-- EXERCISE PROMPT --
Whenever a line below includes the string "swatch", show it.

Records from a data collection:

* * *

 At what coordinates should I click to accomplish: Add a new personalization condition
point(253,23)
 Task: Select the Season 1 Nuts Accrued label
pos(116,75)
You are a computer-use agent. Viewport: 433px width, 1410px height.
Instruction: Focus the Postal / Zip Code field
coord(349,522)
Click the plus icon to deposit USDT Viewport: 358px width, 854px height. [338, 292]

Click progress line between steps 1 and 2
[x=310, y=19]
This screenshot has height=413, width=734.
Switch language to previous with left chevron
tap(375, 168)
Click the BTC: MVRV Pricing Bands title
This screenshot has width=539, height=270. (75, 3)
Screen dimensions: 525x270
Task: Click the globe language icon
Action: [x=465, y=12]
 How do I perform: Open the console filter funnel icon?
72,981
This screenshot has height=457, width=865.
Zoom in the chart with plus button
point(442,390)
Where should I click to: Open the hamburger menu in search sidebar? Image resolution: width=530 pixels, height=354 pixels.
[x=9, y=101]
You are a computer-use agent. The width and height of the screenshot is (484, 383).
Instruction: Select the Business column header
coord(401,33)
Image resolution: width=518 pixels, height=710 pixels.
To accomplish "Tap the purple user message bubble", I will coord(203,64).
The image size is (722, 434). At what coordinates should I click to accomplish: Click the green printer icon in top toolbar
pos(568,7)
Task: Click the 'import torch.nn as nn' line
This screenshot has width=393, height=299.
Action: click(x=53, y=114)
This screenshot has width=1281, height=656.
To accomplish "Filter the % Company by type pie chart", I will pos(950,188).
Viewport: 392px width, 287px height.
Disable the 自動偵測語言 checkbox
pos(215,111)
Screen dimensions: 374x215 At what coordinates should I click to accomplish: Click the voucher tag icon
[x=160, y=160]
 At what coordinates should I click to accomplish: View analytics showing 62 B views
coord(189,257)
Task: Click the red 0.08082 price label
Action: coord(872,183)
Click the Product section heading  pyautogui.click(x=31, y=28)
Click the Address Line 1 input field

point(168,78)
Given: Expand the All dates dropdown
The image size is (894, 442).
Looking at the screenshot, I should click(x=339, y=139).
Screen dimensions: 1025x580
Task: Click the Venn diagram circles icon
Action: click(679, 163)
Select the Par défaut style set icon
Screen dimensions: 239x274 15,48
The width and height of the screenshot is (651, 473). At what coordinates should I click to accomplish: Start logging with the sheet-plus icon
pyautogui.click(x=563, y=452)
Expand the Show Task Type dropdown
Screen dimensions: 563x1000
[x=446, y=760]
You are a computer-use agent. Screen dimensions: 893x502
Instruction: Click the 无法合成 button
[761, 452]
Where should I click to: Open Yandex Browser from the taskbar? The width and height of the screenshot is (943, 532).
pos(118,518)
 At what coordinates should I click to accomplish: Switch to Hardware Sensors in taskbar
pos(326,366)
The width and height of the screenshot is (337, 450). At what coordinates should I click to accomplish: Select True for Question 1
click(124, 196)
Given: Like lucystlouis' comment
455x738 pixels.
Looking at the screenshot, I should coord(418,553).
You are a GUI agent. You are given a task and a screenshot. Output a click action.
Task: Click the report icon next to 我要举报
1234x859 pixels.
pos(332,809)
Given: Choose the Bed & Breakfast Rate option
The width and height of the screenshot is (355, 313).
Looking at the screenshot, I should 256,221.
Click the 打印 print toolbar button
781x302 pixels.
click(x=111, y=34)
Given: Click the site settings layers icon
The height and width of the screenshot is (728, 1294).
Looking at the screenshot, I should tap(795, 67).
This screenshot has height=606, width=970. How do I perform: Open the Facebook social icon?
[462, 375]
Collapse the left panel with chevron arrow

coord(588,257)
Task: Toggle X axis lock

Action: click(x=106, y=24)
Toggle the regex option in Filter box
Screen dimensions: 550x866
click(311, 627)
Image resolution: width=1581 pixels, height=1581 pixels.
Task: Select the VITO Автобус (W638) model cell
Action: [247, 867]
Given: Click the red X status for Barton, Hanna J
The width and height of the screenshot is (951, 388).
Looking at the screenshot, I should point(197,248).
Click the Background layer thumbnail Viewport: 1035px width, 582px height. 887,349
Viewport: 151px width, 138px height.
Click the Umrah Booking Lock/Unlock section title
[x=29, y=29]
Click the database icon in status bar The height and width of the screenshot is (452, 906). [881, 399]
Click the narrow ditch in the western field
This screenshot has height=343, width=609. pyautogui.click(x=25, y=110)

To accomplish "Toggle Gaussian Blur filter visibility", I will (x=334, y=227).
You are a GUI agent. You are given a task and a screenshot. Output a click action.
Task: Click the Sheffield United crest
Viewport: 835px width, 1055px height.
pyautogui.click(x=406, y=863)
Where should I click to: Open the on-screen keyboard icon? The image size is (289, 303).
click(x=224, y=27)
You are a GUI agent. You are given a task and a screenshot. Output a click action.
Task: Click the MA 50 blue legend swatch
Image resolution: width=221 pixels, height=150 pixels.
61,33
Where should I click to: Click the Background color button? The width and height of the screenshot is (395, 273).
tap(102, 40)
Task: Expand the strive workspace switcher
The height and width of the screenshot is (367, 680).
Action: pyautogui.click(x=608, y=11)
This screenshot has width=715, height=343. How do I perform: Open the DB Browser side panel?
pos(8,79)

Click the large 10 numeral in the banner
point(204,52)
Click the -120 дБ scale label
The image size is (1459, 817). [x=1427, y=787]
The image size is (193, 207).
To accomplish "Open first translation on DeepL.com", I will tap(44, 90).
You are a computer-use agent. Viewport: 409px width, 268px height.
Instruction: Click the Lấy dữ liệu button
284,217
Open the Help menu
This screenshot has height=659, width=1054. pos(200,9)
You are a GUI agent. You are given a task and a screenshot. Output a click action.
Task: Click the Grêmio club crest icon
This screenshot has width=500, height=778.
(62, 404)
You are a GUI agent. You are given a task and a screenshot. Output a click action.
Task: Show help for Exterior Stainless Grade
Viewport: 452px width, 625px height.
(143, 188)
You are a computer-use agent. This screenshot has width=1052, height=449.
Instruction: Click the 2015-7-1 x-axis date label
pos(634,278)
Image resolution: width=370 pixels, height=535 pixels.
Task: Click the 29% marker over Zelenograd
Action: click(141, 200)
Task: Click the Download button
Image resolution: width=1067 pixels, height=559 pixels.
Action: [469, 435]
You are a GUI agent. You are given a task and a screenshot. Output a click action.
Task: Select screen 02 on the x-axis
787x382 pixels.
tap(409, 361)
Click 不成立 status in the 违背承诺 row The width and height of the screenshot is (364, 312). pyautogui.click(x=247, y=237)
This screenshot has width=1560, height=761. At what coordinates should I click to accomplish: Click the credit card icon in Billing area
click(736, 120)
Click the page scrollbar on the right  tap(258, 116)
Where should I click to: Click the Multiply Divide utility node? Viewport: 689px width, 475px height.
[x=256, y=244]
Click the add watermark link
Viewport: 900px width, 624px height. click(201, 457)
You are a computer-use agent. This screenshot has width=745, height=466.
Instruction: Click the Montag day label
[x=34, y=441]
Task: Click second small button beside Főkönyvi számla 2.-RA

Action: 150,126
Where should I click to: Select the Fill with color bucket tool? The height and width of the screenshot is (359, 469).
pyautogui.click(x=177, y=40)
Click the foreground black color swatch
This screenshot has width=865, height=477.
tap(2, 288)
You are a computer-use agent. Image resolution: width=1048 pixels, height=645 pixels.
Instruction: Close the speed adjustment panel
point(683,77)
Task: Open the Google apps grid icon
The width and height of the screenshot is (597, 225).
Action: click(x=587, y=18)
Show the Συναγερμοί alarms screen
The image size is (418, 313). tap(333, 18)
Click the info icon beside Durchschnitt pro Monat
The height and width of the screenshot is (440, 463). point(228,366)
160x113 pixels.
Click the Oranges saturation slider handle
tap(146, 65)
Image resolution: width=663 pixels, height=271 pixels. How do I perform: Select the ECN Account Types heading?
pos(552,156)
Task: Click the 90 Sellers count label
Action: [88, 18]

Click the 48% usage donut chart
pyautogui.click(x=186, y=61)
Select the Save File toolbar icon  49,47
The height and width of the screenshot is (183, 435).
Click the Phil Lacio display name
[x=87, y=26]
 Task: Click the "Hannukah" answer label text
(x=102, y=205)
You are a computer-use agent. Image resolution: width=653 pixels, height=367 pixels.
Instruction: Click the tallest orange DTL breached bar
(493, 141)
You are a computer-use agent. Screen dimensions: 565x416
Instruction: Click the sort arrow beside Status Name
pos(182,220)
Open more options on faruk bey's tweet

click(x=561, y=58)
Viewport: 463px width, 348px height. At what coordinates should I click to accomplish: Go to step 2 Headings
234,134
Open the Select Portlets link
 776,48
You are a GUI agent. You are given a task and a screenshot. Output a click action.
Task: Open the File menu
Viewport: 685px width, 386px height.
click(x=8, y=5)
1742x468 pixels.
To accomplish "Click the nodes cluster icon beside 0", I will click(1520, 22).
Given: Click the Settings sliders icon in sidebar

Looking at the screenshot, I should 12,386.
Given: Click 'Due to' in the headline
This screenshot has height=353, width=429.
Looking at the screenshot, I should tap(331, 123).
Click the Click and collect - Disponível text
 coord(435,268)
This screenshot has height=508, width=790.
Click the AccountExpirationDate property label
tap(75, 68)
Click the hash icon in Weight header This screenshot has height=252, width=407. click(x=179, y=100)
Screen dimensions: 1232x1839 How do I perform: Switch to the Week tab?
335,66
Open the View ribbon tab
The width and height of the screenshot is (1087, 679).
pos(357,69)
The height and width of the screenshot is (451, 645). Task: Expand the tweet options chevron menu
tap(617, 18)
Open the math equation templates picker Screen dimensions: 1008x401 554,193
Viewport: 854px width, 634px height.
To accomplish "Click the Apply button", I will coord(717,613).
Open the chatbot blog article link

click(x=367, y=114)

* * *

-- EXERCISE ANSWER --
Task: Click the MA 50 blue legend swatch
Click the foreground black color swatch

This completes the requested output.